The Bronx Defenders, a large nonprofit that defends low-income people in the Bronx, New York, told management today that they intend to unionize with the Association of Legal Aid Attorneys, an affiliate of the UAW. The proposed union will have about 270 members, covering virtually the entire non-management staff. Of those, about 100 are not attorneys, including everyone from social workers to paralegals to facilities workers.
Employees at the Bronx Defenders cited issues like pay, health care benefits, and equality of professional development and promotions as motivating factors for the union drive. But one factor stood out more than any other: the potential for burnout among public defenders and those who work alongside them.
“I’ve seen people who were hired with me who left already because of burnout,” says Imani Waweru, a staff attorney in the criminal defense practice who has been at the organization for less than two years. “What we do every day is advocate. Why not have a place we can advocate for ourselves?”

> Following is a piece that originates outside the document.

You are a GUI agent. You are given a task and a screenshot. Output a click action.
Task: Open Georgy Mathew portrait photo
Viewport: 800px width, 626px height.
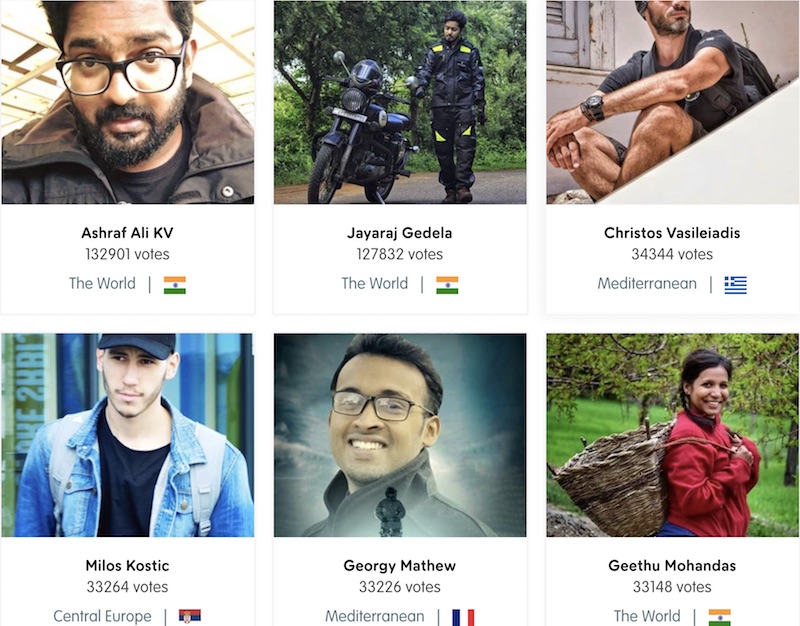(400, 435)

Naima Drecker-Waxman, an associate in the immigration practice, agrees that burnout is a real threat — and believes that improvements in working conditions for the Bronx Defenders staff will translate to better outcomes for the clients. “We need to ensure our workforce is treated with respect in order to serve our clients,” she says.
Discussions about unionizing began quietly a year ago, and the effort to collect union cards intensified in the past couple of months. (Union drives at nonprofits usually win voluntary recognition from management, thanks to the inherent pressure for the organization to live up to the ideals it espouses. Employees at the Bronx Defenders expect the same.) The culmination of the union campaign comes against the backdrop of the coronavirus crisis, which has hit both the Bronx and the incarcerated population of New York City with savage force. The employees of the Bronx Defenders see their union drive as part of a larger struggle to improve a justice system that often seems unable to keep up with the demands of the crisis. “We’re all sharing this burden of a court system that’s not responsive to our needs,” says Drecker-Waxman.
Alexi Shalom, the union organizer at the ALAA, says his union has already won protective equipment and hazard pay in other places. “”We’re seeing the tangible benefits of an organized workforce,” he says. “Our members are of no use to clients if they’re sick.”